Only his hands on Gareth’s hips kept him standing as his knees turned to water. The taste of Gareth’s mouth, still sweet with champagne, was achingly familiar even after all these years. Niall matched stroke for stroke, call with response, as willing—no as eager—to give as to receive.
Gareth pulled back, breathing hard—as was Niall, for that matter—and pressed their foreheads together. His curls tickled Niall’s face, and Niall wanted to shout with the sheer joy it. He’d always batted Gareth’s hair out of his face when Gareth rested his head on Niall’s chest after lovemaking. In his years in the forge, he’d regretted that. He’d have given anything for that gentle torment. Now he had the chance for it again.
But would it be fair to take it now, allow an intimacy that should contain nothing but truth, when such a huge lie still lay between them?

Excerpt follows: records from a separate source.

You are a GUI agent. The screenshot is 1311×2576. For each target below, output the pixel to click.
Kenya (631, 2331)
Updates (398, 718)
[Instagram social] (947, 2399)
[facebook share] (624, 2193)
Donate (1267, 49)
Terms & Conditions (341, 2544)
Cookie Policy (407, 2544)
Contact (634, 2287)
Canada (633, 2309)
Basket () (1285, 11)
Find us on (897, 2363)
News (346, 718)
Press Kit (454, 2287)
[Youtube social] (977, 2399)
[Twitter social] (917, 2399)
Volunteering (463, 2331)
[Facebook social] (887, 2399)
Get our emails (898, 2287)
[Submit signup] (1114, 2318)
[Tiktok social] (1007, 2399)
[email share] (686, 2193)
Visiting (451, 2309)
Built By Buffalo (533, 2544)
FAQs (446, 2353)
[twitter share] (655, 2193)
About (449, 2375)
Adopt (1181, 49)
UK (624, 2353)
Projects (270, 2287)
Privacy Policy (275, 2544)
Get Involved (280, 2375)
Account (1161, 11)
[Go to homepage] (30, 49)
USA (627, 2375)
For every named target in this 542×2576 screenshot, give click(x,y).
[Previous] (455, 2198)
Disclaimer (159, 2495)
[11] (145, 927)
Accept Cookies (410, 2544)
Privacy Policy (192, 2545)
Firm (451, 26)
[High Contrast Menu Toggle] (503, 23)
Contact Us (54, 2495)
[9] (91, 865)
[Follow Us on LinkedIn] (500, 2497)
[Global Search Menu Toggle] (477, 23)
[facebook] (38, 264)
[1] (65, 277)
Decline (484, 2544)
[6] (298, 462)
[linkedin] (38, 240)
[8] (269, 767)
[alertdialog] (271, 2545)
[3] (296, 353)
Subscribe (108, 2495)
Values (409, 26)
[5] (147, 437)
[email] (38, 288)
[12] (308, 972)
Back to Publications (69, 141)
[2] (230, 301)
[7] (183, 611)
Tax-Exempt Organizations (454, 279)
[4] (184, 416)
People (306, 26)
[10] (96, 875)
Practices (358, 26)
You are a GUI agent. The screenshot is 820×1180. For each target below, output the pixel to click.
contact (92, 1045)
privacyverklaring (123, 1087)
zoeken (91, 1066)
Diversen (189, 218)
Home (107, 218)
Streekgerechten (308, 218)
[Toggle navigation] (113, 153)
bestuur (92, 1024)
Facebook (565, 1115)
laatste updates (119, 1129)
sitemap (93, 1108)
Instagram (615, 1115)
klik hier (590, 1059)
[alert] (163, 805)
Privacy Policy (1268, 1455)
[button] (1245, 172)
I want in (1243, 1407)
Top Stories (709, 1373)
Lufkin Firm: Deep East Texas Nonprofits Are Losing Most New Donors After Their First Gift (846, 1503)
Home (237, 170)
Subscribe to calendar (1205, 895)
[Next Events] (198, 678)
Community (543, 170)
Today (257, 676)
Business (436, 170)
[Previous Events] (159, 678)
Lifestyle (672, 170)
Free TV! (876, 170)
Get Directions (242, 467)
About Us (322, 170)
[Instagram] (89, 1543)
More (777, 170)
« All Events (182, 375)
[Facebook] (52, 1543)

Two lies, if it came to that, and a number of smaller deceptions and half-truths. Now that Eamon and his bride were about to change the nature of Faerie, Niall actually had a chance for a future with Gareth at the new court. Or even here, in the Outer World, where Gareth had a life and a career and Niall had champions in the very air.
But if they were to succeed, this new relationship had to be clean and free of past deceptions. Niall had to trust Gareth—that his feelings for Niall were strong enough to overcome any sense of betrayal. And that Niall would be able to convince Gareth that Seelie and Unseelie weren’t as inimical as he believed.